The one about shoes

 

Image from www.pattiewhack.com

Image from www.pattiewhack.com

So, yesterday I took my preschooler shoe shopping.
It would have been easier to climb a wall of razor blades. Naked. In a blizzard.
Whatever made me think I could place a 3-year-old girl around shelves lined with pink, purple, glitter and licensed characters beckoning from every box and expect her to pick out something conservative?

What made me think she’d pull one box at a time from the shelves? What made me think we could do this in 15 minutes?

Is it asking too much to find presentable, reasonable, dyed in a hue occurring in nature, spare of any licensed characters and flashing lights footwear?
If you’re willing to shell out some bucks, then it’s possible. If you’re looking for bargains, it’s going to be painful — razor blade painful.

Let’s point out right now that I don’t own a “Born to Shop” T-shirt. I like to get in and get out when it comes to shopping, particularly when it involves people with short fuses, small bladders and Dora the Explorer obsessions.

hannahmontana

image from www.fashionwindows.com

As I struggled to pull the neon purple, blue, pink and red disco shoes off Girl from the East’s  feet, I looked lovingly at the display of baby shoes. So cute and sweet. One pair had little cupcake appliques. Another, a simple Mary Jane with a bright red button.

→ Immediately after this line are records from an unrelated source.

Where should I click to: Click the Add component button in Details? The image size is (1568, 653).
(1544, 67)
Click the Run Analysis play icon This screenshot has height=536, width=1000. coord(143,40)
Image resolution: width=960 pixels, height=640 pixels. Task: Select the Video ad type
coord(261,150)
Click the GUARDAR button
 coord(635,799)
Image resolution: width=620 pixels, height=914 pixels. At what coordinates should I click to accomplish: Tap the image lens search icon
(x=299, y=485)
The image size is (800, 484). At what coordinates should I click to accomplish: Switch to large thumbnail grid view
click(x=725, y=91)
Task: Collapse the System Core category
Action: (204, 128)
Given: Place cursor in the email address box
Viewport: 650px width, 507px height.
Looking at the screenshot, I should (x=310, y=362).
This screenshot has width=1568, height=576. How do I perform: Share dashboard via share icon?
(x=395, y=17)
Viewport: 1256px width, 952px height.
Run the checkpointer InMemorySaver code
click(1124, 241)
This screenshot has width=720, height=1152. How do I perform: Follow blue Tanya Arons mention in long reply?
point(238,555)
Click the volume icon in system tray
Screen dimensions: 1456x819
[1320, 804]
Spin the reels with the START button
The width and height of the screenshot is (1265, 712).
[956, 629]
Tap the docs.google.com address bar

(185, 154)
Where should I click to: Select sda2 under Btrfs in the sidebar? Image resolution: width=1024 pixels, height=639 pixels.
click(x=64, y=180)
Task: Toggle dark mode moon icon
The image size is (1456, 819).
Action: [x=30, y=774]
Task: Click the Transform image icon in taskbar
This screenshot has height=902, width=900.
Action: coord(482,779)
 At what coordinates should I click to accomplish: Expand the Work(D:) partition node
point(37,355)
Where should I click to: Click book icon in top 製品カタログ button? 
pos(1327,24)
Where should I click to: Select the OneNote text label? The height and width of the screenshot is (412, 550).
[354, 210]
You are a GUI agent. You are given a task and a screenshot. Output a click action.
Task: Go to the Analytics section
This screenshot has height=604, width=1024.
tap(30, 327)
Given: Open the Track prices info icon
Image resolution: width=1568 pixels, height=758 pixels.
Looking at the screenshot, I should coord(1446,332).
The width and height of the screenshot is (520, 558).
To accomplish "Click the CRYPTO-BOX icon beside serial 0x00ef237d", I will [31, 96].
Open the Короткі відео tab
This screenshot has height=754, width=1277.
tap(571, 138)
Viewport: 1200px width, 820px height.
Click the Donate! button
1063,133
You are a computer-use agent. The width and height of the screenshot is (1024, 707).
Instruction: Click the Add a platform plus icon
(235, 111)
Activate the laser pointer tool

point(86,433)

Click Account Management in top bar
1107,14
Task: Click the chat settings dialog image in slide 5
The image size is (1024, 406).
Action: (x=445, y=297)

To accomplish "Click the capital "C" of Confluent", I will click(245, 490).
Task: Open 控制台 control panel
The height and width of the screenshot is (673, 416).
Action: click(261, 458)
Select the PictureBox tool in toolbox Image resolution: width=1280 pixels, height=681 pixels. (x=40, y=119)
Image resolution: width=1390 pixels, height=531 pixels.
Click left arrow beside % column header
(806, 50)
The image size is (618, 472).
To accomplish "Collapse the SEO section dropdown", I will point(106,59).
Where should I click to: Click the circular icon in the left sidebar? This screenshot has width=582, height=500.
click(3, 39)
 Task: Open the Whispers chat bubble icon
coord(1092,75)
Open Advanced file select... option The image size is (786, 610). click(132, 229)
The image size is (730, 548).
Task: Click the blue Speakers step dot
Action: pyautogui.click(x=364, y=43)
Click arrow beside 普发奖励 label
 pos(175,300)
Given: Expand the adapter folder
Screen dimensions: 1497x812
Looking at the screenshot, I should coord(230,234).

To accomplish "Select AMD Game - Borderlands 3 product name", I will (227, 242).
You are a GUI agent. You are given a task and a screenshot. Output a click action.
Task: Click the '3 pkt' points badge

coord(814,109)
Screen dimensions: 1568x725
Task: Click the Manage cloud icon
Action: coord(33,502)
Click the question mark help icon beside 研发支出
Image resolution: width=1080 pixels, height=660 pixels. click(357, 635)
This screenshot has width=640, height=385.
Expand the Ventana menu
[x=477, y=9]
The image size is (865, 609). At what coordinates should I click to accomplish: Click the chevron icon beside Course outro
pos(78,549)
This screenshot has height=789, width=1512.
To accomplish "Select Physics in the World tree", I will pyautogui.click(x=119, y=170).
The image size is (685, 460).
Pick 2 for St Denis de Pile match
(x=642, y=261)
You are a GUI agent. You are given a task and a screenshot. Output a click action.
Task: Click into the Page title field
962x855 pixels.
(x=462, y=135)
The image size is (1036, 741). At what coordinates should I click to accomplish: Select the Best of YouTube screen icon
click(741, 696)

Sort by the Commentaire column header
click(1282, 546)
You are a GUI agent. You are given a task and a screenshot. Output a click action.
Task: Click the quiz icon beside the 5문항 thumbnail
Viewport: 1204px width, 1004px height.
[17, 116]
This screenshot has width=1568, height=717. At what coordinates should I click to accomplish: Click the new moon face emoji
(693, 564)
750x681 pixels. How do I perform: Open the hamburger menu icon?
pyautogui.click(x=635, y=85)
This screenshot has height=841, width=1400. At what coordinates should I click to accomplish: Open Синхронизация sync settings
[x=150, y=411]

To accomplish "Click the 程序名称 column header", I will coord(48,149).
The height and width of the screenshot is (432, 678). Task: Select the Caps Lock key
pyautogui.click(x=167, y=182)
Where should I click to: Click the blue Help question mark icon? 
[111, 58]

But these designs don’t carry over to the toddler side of the aisle.

Want to know why? The baby shoes are sweet and attractive because the mothers, fathers and grandparents are selecting them. The toddler shoes suck because the manufacturers know that the kids with this size feet are aware and making choices.

They are old enough to manipulate and be manipulated with licensed characters. Put Dora or SpongeBob on the shoe and the kids will scream for them until their parents’ ears bleed. They’ll make life so miserable that buying $12 Hannah Montana Croc rip-offs will seem like a day at the spa.

These down- and-dirty marketing tactics reduce parents to our own most desperate measures. Here are my three favorites:

There’s the bait and switch: Allow the shoe to be tried on. Then, when it’s safely off the foot, distract the child’s attention and pitch the shoes into the next aisle. When you arrive at the checkout line, declare the shoes as lost, having fallen out of the cart never to be found again.  Ever wonder why you see ugly shoes tucked into bread displays? 
Next is the  inventory shortage: This is where you say: “Sorry, honey. They don’t have it in your size.” I am using the tactic as long as I can because she’s learning those numbers at a fast clip.
Finally, there is the delayed gratification: With this strategy, you bank on short-term memory failure.  “We’ll get it another time,” you promise,  knowing you’ll either win this one or live to deeply regret your words.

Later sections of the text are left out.